Chapter 15- Introduction To Mortgage Law Flashcards
Legally, what is a mortgage?
A grant in the estate of land to the lender as a security for a loan made by the lender. ( A promise for the borrower (Mortgagor) to repay the debt)
What is a Duplicate Certificate?
A document that can create an equitable mortgage that is handed over to the lender as security for the loan.
Explain “there shall be no clog on the equity of a mortgage”

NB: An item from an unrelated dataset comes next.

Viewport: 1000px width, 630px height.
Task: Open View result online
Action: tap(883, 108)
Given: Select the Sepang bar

A Clog prevents the borrower from being able to redeem his or her legal title free and clear of all charges upon repayment of loan * to know if it is a clog or not - think about someone winning the lotto, if they couldn’t pay their mortgage off tomorrow, there is a clog*
Who is the “mortgagee”
The Lender
Who is the “mortgagor”
The Borrower
What is required if a lender has modified any terms contained in a set of standard mortgage terms
The borrower must receive at or before the time of the mortgage is signed by the borrower an exact copy of the standard terms together with any modified terms included in the document
Explain “Acceleration Clause”
A clause allowing the lender, upon borrowers payment default, to demand payment in full of the O.S.B
What is a “Fixture”
All heating, refrigeration, gas, electrical, plumbing equipment, wall to wall carpet, awnings, and blinds comprised to the freehold whether or not attached to the land
Describe “ Reverse Annuity Mortgage”
A reverse mortgage- Paid back by the sale of the house when the borrower passes away
Explain Bridge Financing
A type of interim financing whereby a borrower will receive a loan and grant a mortgage to a lender for a short period of time while for long term financing to be approved
What is the rate allowed by law if no rate is set out Under section 3 of the interest act
5% per annum
What criteria must be made fo a borrower to tender a prepayment?

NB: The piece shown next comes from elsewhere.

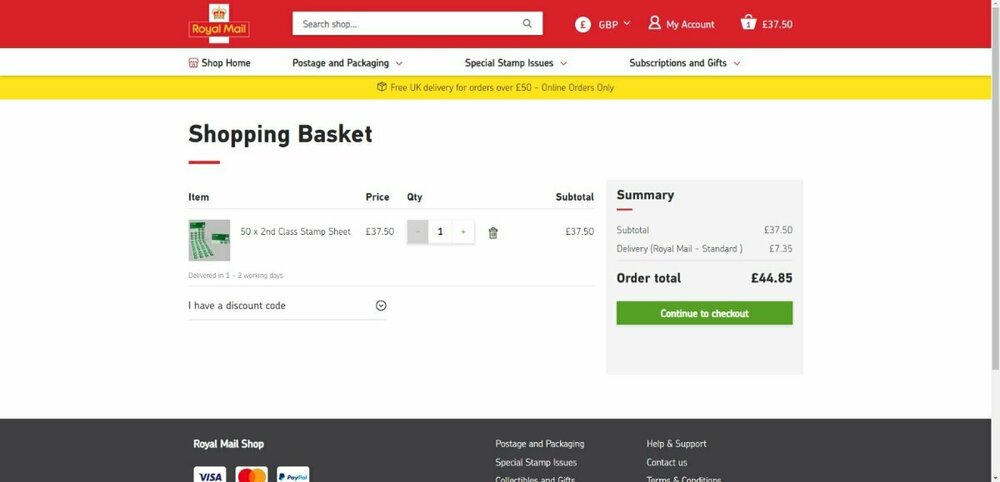The height and width of the screenshot is (482, 1000).
Task: Open 50 x 2nd Class Stamp Sheet link
Action: pyautogui.click(x=295, y=232)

- ) The borrower is an individual
- ) The mortgage provides that it is not payable until a time more than five ears from the date of the mortgage
- ) The expiration of the 5 years from the date of the mortgage has occurred
An interest rate over ___% is considered illegal
60%
What are two ways a lender can become responsible for the contamination of a site?
- ) where they exercise control over or impose requirements which cause a site to be contaminated
- ) When lenders become the reregistered owner of a contaminated property - Example, foreclosures
If the fourth mortgage lender obtains an order absolute what happens?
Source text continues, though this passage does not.